Author Steven Berlin Johnson's seven-year-old nephew, Wyatt, was restless during a rainy family vacation a few years ago. To distract him, Johnson gave Wyatt a rudimentary tour of SimCity, one of the bestselling video games of all time, in which players control every aspect of a virtual city—from zoning to taxation to transportation. Simplifying for his nephew, Johnson stuck to exploring the game's graphical elements, such as icons of children romping in a digital playground.
Then he showed Wyatt a part of town where he was having trouble. The factories he built were boarded up, deemed unusable by his virtual citizens. Wyatt looked at the screen, at his uncle, back at the screen. "I think you need to lower your industrial tax rates," he suggested.
After a double-take (or two), Johnson realized that Wyatt had been processing the brief overview of SimCity on a very high level—and one that's hardly unusual for his generation. As much slack as our reality TV-driven popular culture receives, today's "mindless" activities are actually making us smarter, Johnson argues in his book Everything Bad Is Good For You, also the title of his Thought Leader session this morning. He maintains that an increasingly sophisticated lineup of video games and television shows has made us able to think on a much higher level than we could 30 years ago.
For example, Johnson pointed to Lost, one of today's most-watched series. Yes, people sit down to passively watch the show each week—but there's nothing mindless about it. The characters, plot lines and unsolved mysteries number in the hundreds. Compare this to perhaps the most complex show of the 1980s, Hill Street Blues, which never became a huge hit; NBC eventually put out a press release admitting it made the program "too complicated" for viewers.
Today, we not only understand, we participate, creating communities that dissect and explore our favorite games and programs in-depth.

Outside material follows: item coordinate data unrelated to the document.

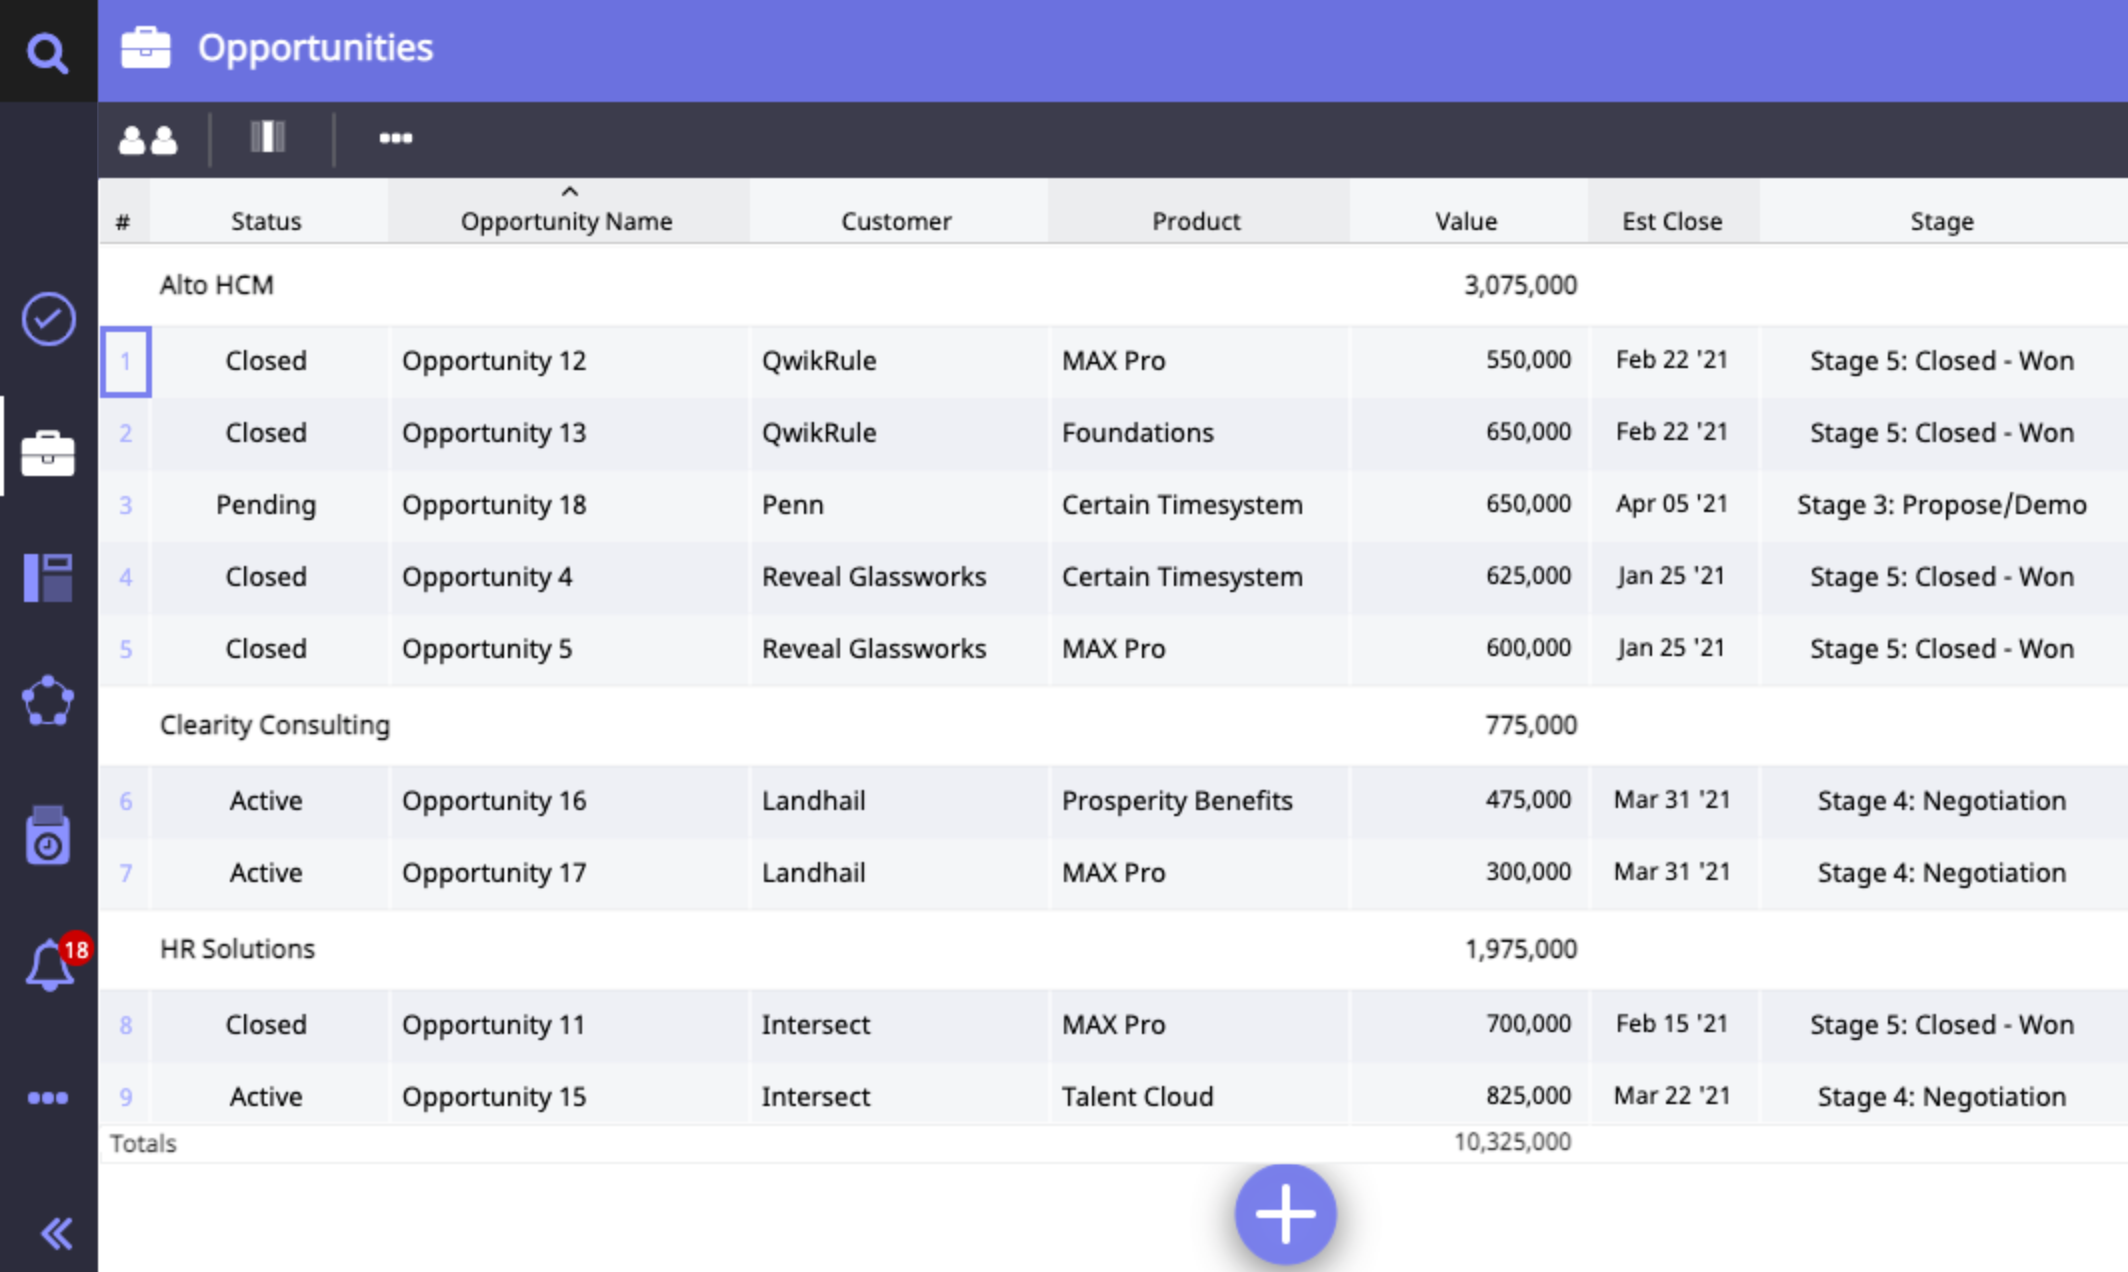Click the Est Close column header
This screenshot has width=2128, height=1272.
(x=1671, y=220)

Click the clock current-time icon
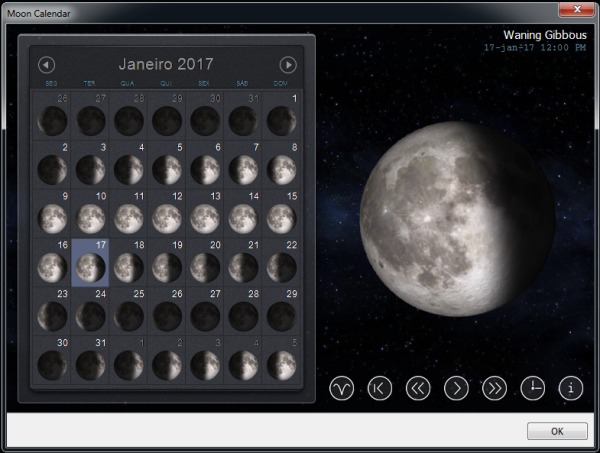tap(532, 389)
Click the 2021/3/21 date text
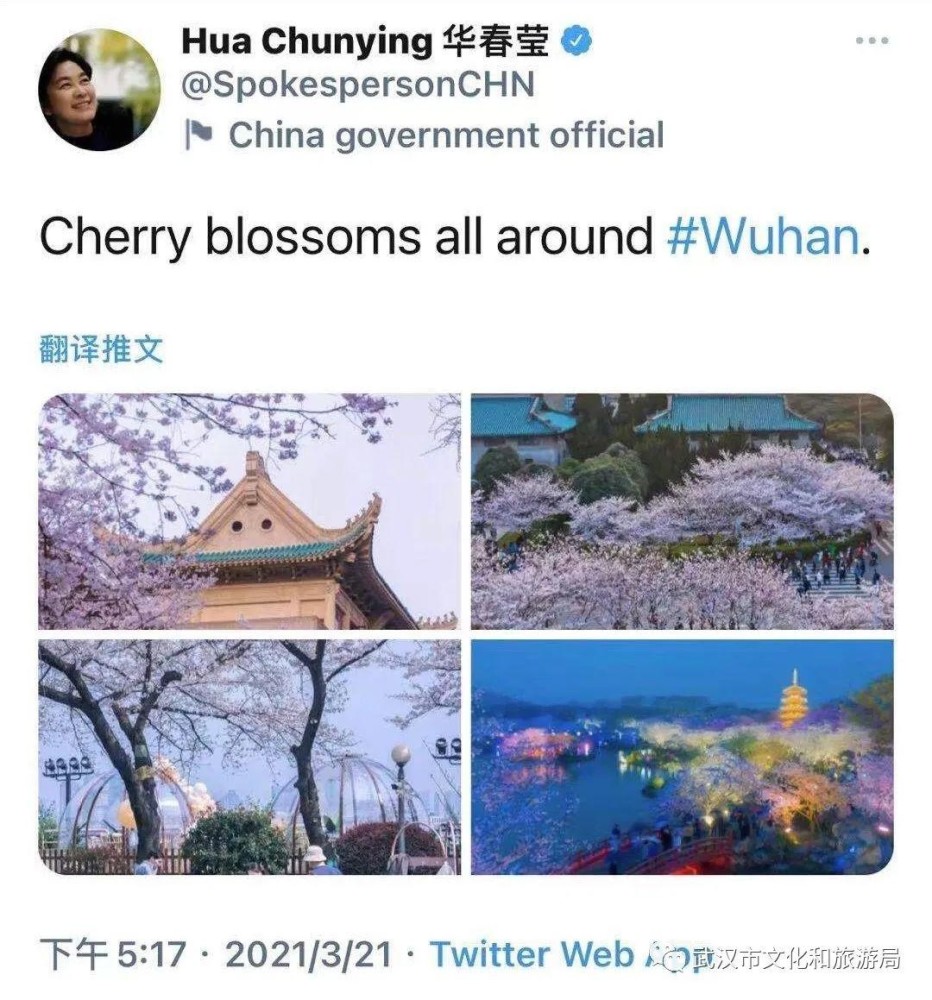The width and height of the screenshot is (932, 1000). (308, 955)
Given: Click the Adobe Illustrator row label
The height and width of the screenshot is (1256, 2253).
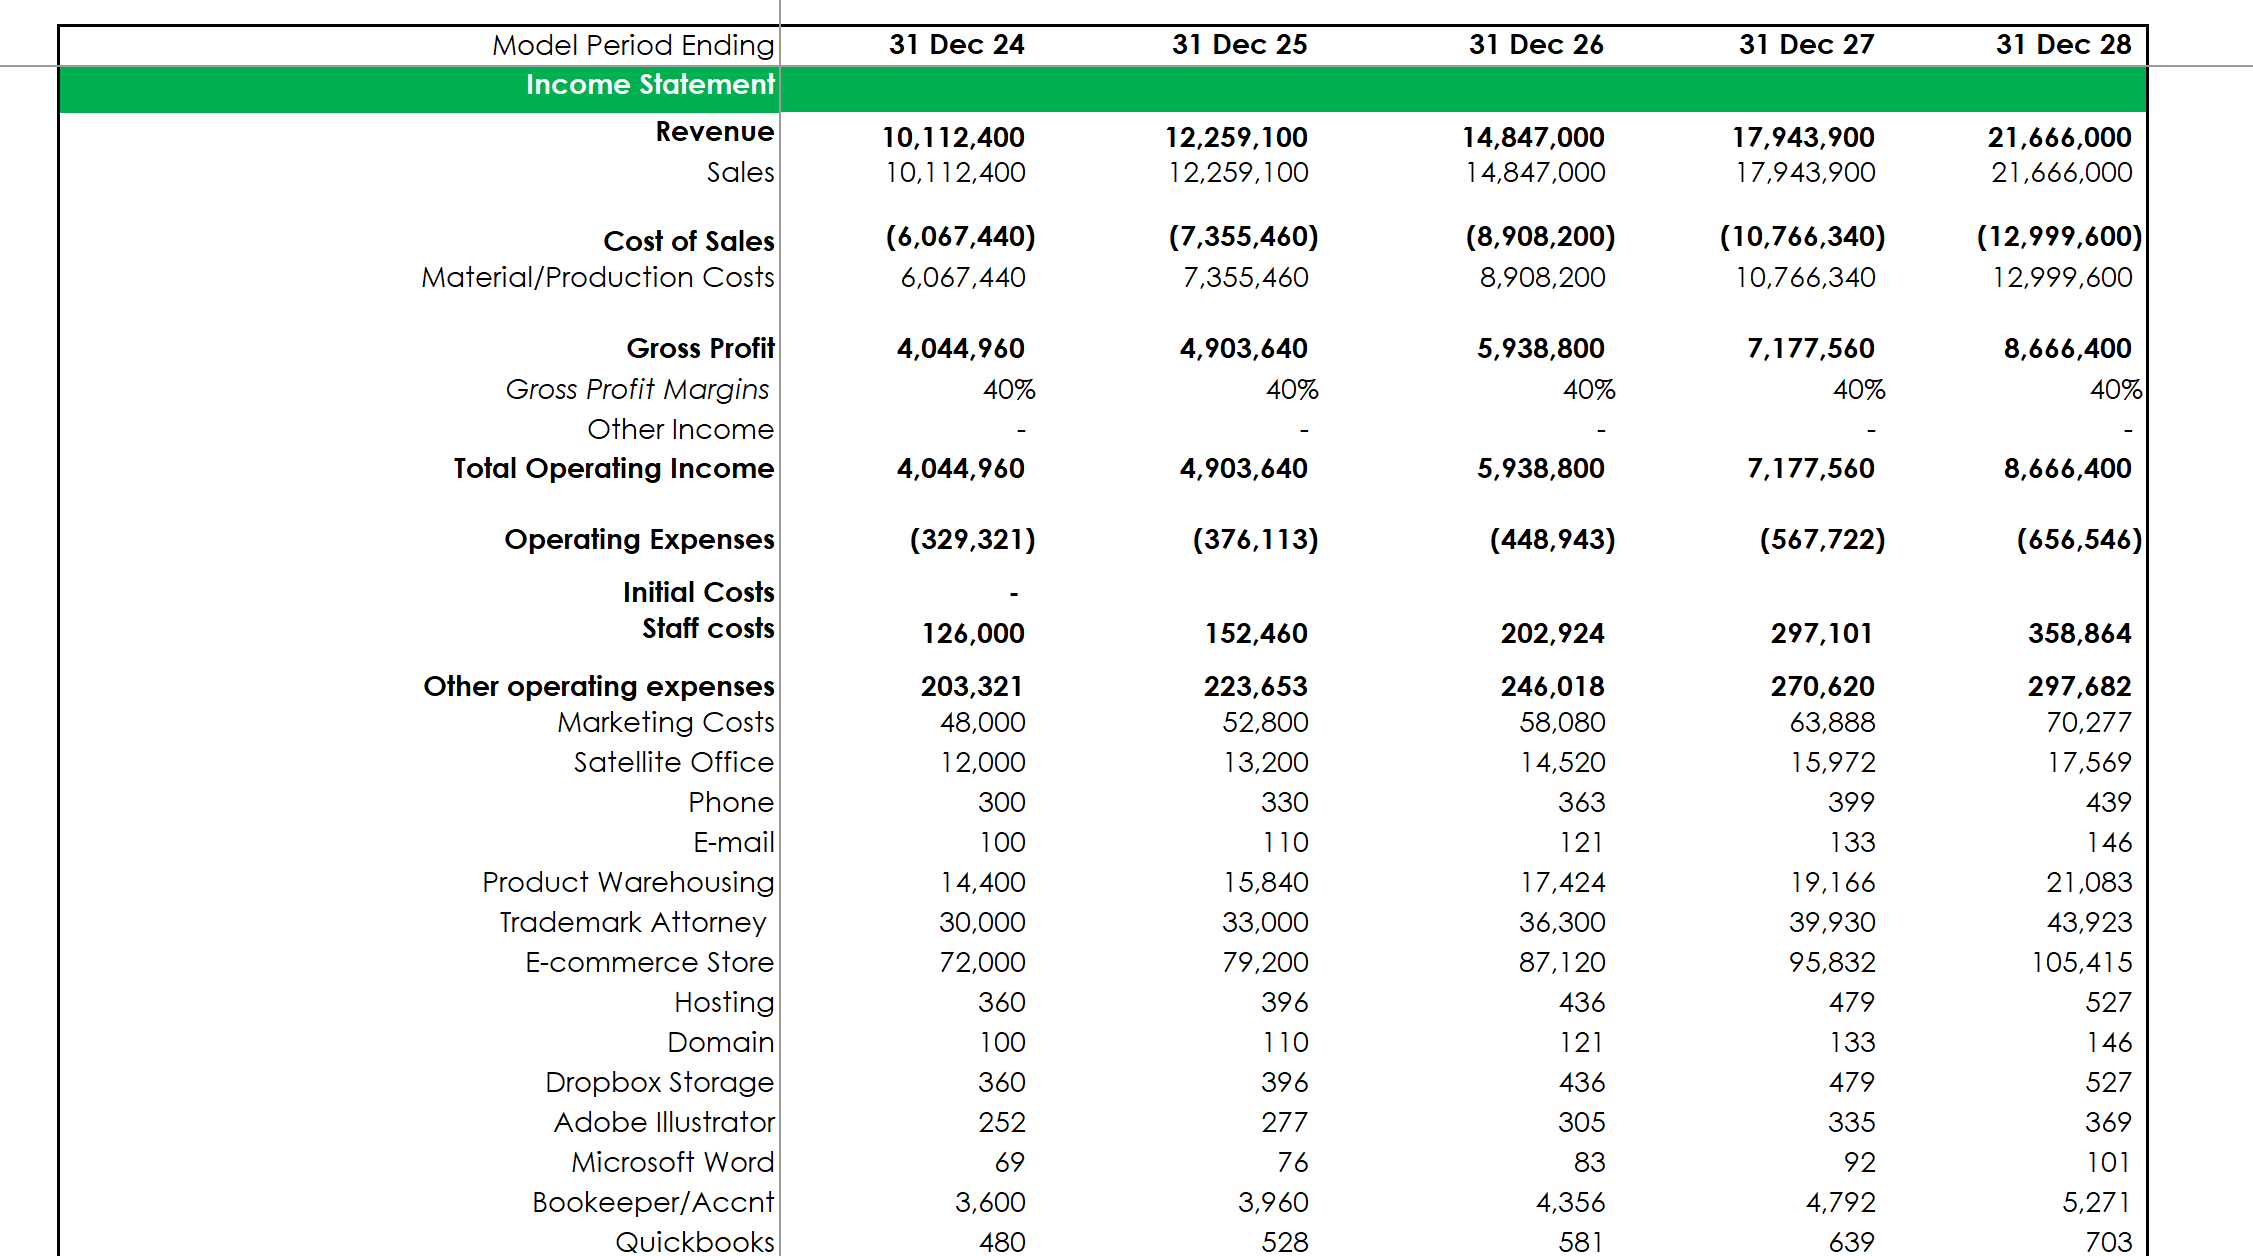Looking at the screenshot, I should coord(664,1122).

Johnson flashed slide after slide of webpages from Lost fansites, where viewers post theories, ask questions, even create detailed maps of the show's imaginary island. Same goes for digital games, such as the popular and incredibly elaborate Civilization IV. Invested in the characters, the unfolding stories, fans dedicate literally hundreds of hours thinking about pop culture.
Compare this to the typical museum visit: two or three hours, 20 or 30 minutes per exhibit, and that's it for at least a few months. Entertainment today involves challenge and engagement, Johnson explained. If museums can apply the lessons of popular culture, we have a "great opportunity to take the Wyatts of the world, bring them into your spaces and figure out how to challenge and engage them as well."